The failure to repair a faulty navigational aid led to a jumbo jet crashing shortly after take-off from Stansted airport, according to an official accident report.
The plane's crew had correctly reported the fault at Stansted
All four people on board the cargo plane - two pilots, a flight engineer and a ground engineer - were killed in the crash in December 1999.
It was later confirmed that the plane was carrying hundreds of pounds of depleted uranium.
But investigators said at the time that it had remained intact and therefore did not pose a health hazard to emergency service workers or people living nearby.
The Air Accidents Investigation Branch report, published on Friday, said a fault had prevented the pilots of the Korean Air Boeing 747 from responding properly when the plane was in danger.
The crew, who had flown in from Tashkent had reported
the fault on landing, but maintenance work carried out at Stansted failed to rectify it.
The problem involved the attitude director indicator, which gives pilots an indication of the angle of the aircraft at night and in cloud.
The report said maintenance activity at Stansted was "misdirected" before take-off despite the fault being correctly reported.
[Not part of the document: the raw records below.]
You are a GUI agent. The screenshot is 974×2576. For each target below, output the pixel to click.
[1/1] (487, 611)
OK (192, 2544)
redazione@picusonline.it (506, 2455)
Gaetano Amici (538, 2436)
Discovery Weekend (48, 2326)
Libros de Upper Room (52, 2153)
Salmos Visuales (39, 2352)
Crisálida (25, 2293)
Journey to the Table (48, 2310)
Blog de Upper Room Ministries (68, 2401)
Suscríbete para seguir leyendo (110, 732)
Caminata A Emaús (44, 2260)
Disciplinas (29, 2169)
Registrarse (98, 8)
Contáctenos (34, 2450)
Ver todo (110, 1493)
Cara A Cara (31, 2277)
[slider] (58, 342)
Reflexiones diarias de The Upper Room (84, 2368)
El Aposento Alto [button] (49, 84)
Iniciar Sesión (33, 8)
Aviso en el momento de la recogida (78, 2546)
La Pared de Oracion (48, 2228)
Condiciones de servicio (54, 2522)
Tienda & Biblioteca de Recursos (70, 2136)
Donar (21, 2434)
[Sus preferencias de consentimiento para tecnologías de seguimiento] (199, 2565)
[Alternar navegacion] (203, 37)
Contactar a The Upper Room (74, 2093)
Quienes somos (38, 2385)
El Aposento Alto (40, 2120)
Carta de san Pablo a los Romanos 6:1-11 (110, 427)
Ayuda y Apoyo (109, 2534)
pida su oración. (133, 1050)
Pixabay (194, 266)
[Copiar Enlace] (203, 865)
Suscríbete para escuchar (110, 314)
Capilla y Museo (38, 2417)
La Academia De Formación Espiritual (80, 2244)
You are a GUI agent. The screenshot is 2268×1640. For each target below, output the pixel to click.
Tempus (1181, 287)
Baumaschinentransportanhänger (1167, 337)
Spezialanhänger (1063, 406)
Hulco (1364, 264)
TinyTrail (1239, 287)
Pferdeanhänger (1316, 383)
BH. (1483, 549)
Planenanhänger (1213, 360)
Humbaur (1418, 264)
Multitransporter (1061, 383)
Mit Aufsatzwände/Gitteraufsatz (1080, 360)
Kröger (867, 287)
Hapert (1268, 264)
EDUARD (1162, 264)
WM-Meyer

Consequently, the captain received incorrect plane altitude information when he turned the plane to the left and this lead to it hitting the ground.
The report said that the "inexperienced" co-pilot, who was 33, did not alert the captain to the unsafe position the aircraft had been put into.
It was "a matter of conjecture" whether he had felt inhibited in bringing the situation to the attention of the captain, who was 57.
The report said a lack of clarity regarding responsibility relating to local engineering support for Korean Air's own engineering personnel, had resulted in "erroneous defect identification and misdirected maintenance action".
It made six safety recommendations to ensure a tightening up of safety procedures.